When it looked likely that the Royalists (Cavaliers) would lose the English Civil War, the Scots, who were then allied with the English Parliamentarians (Roundheads), looked to Cardinal Mazarin, by then the chief minister of France, for help in securing Charles I's position as king, but on terms acceptable to the Scots. In response, Mazarin appointed Jean de Montreuil (or Montereul) as French resident in Scotland. He was to act as a go-between and in doing so he was able to inform Cardinal Mazarin of the political machinations of the various parties in the civil war.

Montreuil arrived in London in August 1645. Once there he opened a dialogue with English Presbyterians such as the Earl of Holland who were sympathetic to the Scots who too were Presbyterians and formally allied with the Roundheads through the Solemn League and Covenant, but which was disliked by non-Presbyterian Roundheads such as Oliver Cromwell and other religious Independents. There were Scottish commissioners in London who were looking after Scottish interests in the alliance and during talks with them and English Presbyterians, the idea arose that if Charles I were to place himself under the protection of the Scottish army, then the Presbyterian party could advance their interests.

Montreuil strived to extract from the Scottish Commissioners to the Committee of Both Kingdoms (the body set up to oversee the Solemn League and Covenant)—most of whom were usually located in London—the most moderate terms upon which they would receive Charles: accept three proposition touching on the Church, the militia and Ireland, and sign the Covenant. If Charles accepted those terms, they would intercede with English Parliament and banish only five or six prominent Royalists.
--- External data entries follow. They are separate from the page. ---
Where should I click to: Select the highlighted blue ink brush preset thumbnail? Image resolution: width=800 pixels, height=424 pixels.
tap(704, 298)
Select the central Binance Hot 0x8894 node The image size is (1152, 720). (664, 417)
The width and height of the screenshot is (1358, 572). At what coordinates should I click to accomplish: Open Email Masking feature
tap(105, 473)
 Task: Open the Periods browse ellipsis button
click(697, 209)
Montreuil told Sir Robert Moray—who was delegated to act for the Earl of Loudoun (High Chancellor of Scotland) in his absence from London and continued to be his delegate upon his return—that Charles would not accept those terms; he obtain a modified Scottish offer on 16 March from Sir Robert Moray, in which the Scots would instead be satisfied with a promise from Charles to accept the church settlement which had already been made by the English and Scottish parliaments, and that Charles was to express his general agreement of the Covenant in letters to the two parliaments in which he accepted the church settlement.

However, the late Victorian historian S. R. Gardiner suggests that Montreuil did not have a full understanding of Charles' mind. He would promise anything, providing the wording could be so construed by Charles that he could disregard it in the future, and consequently Charles would at this juncture never agree to wording that was an unambiguous legal contract.
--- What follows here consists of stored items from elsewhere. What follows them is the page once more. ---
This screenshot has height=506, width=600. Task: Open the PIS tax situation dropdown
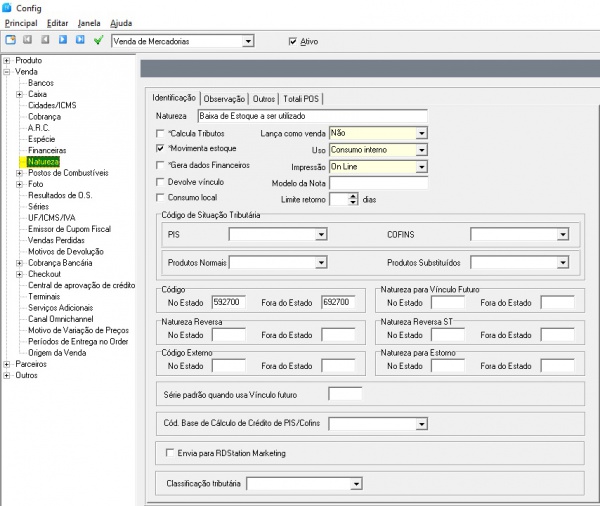(321, 234)
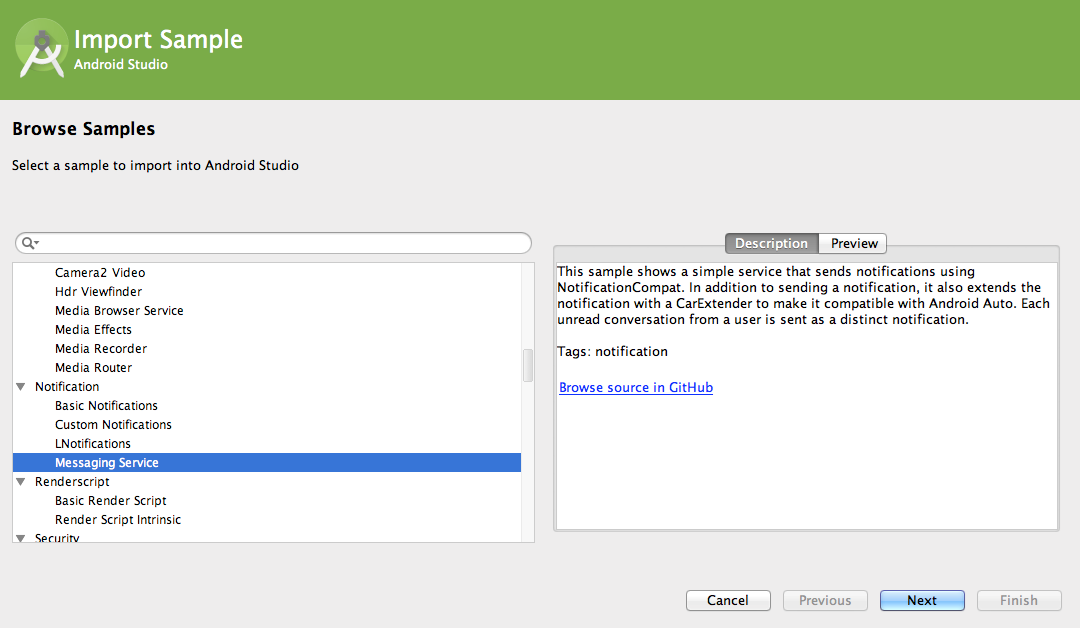Select the Media Effects sample
This screenshot has height=628, width=1080.
[93, 330]
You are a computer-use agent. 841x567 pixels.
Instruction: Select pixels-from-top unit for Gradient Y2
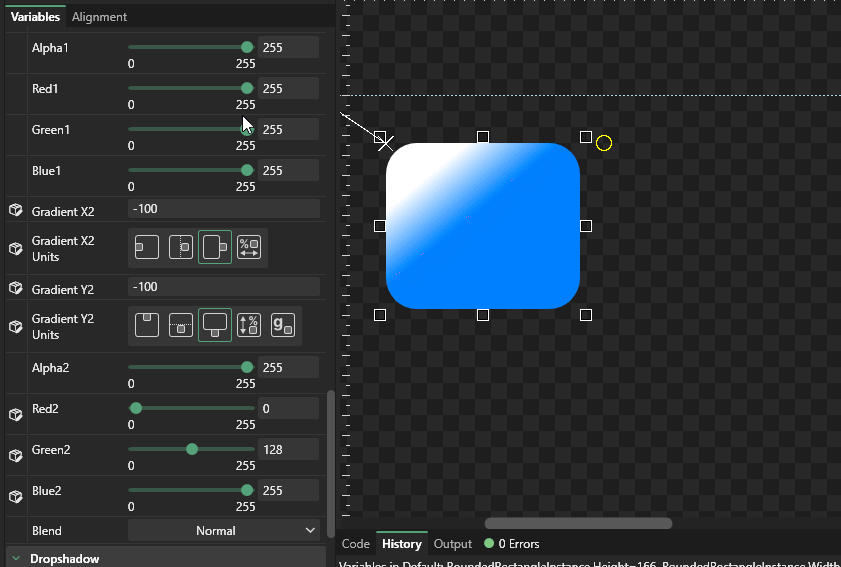[147, 325]
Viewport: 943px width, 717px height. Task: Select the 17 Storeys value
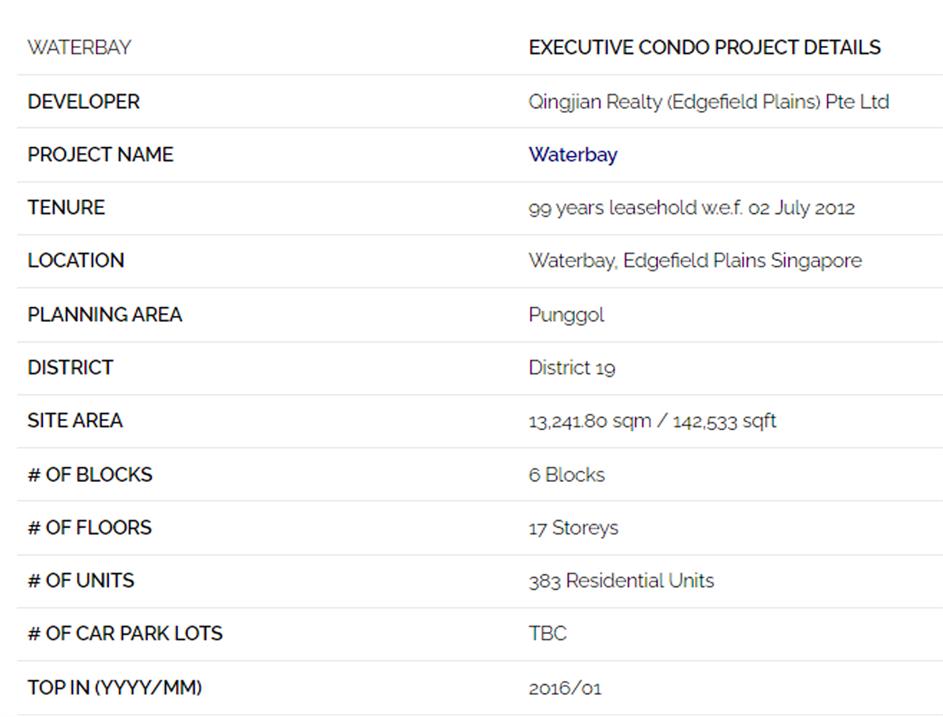coord(573,528)
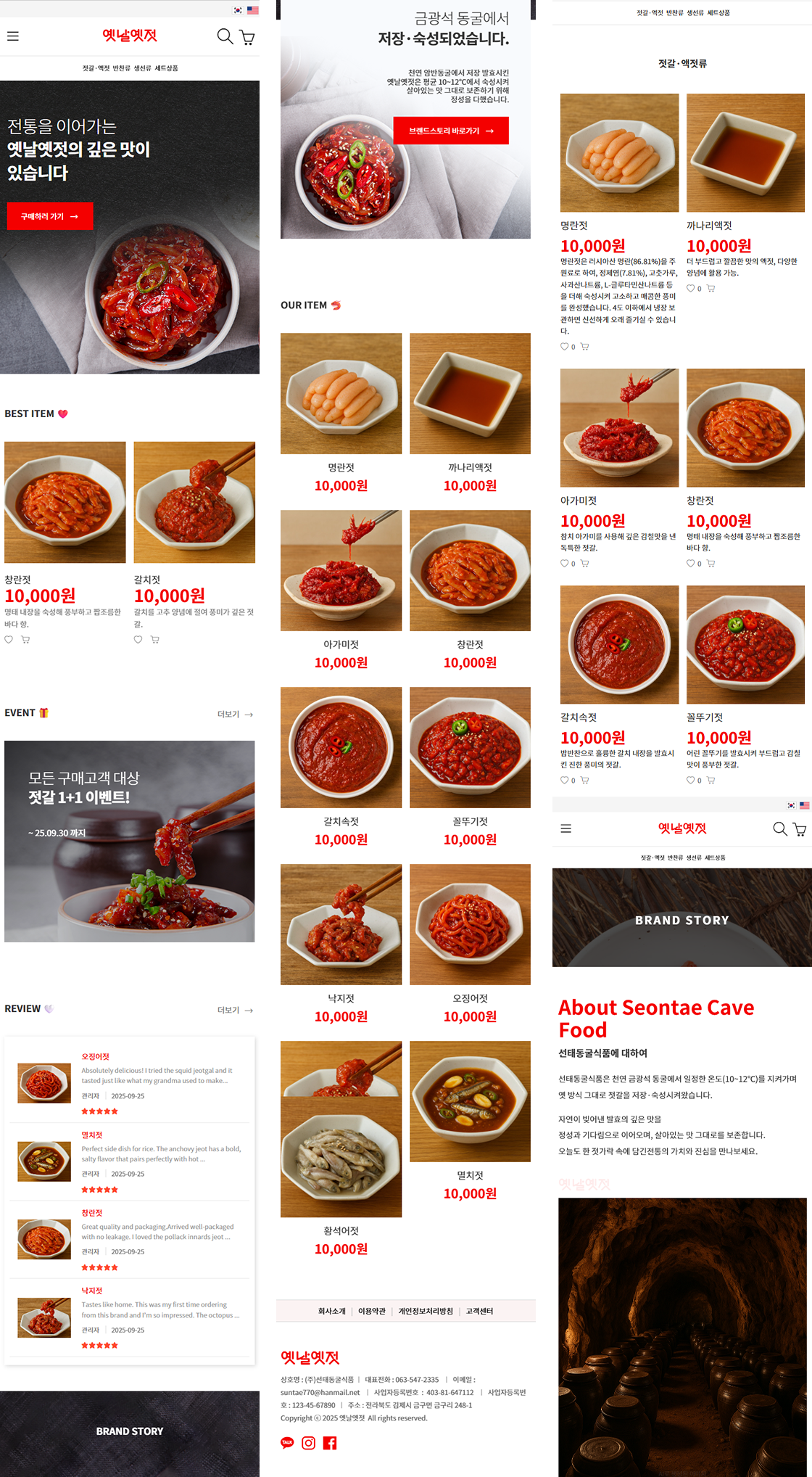Open the 오징어젓 product thumbnail in OUR ITEM
Viewport: 812px width, 1477px height.
pyautogui.click(x=471, y=924)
On 17 March, Montreuil set out for Oxford, the King's headquarters. Along with the offer, he carried intelligence that the English Presbyterians would field an army of 25,000 men to support the Scots if the Independents in the New Model Army tried to oppose the reconciliation.

Gardiner wrote:

It was ever Charles's habit to meet difficulties with neatly arranged phrases, rather than with a prompt recognition of the significance of unpleasant facts.
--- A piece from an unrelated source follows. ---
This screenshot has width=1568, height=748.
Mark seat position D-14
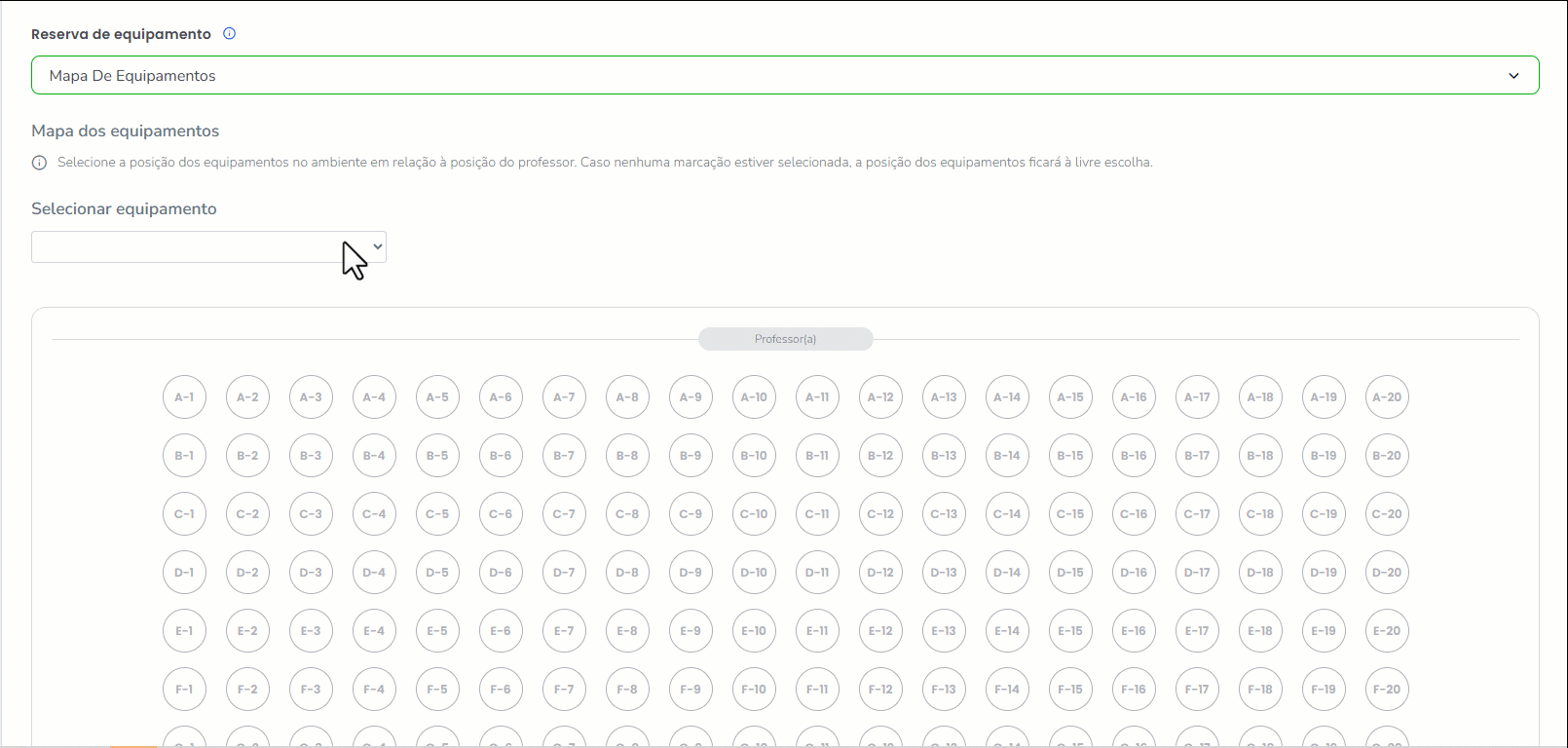point(1007,573)

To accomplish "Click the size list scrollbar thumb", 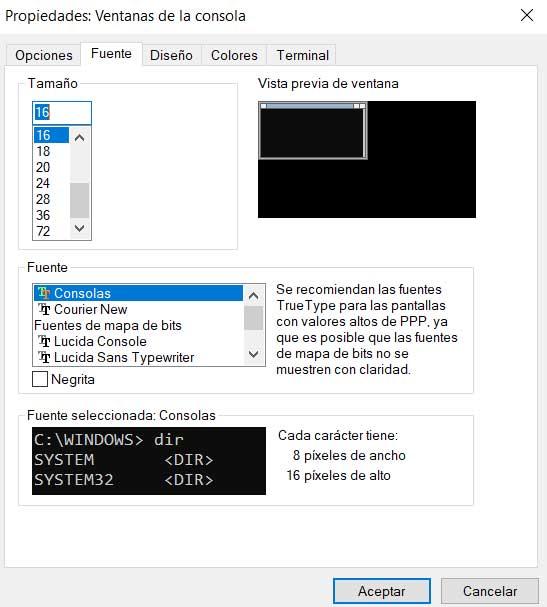I will [79, 200].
Since he had received Montreuil's communication, the Scots had been out of favour with him, and on 23 March, upon the arrival of the bad news of the defeat of the last Royalist field army at the Battle of Stow-on-the-Wold, he despatched a request to the English Parliament for permission to return to Westminster, on the understanding that an act of oblivion was to be passed and all sequestrations to be reversed. Even had this offer been straightforward, it implied that the central achievement of his opponents in the winning the war should be set aside, and that Charles should be allowed to step back on the throne, free to refuse to assent to any legislation which displeased him. This proposition was rejected by the English Parliament and the Scots. All Charles had achieved by this proposal was to reconcile the factions opposed to him, so thwarting his tactics of division.

On 27 March, Montreuil, in the king's name, pressured the Scots for a reply. They informed Montreuil that they would not accept Charles' terms, but—without putting anything in writing—if he were to hand himself over to the Scottish army, they would protect his honour and conscience.

On 1 April, Montreuil wrote to Charles, and engagements were exchanged between them. The French Agent promised

I do promise in the name of the King and Queen Regent, (my master and mistress,) and by virtue of the powers that I have from their majesties, that if the King of Great Britain shall put himself into the Scots' army, he shall be there received as their natural sovereign, and that he shall be with them in all freedom of his conscience and honour; and that all such of his subjects and servants as shall be there with him shall be safely and honourably protected in their persons; and that the said Scots shall really and effectually join with the said King of Great Britain, and also receive all such persons as shall come in unto him, and join with them for his majesty's preservation: and that they shall protect all his majesty's party to the utmost of their power, as his majesty will command all those under his obedience to do the like to them; and that they shall employ their armies and forces to assist his majesty in the procuring of a happy and well-grounded peace, for the good of his majesty and his said kingdoms, and in recovery of his majesty's just rights. In witness whereof I have hereunto put my hand and seal this first of April 1646.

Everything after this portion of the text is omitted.